Return, word for word, the lines of the listing below from the one with "Open the Dosya file tab" through the one with "This screenshot has width=650, height=360.", and no other lines.

* [Information shown]:
++++++++

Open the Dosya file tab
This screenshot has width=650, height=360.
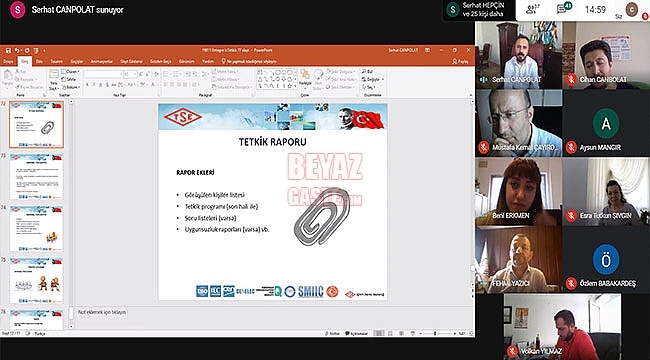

++++++++

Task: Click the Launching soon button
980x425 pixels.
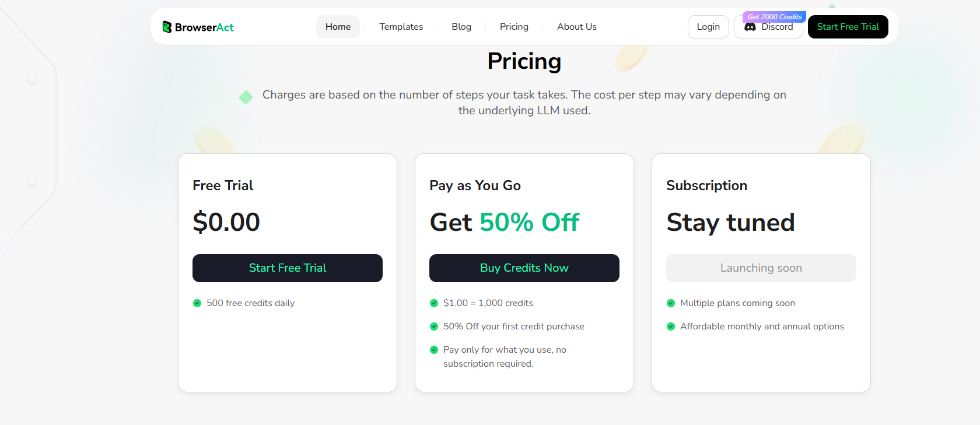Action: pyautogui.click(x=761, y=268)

++++++++

* [Written solution]:
Open the Dosya file tab
This screenshot has width=650, height=360.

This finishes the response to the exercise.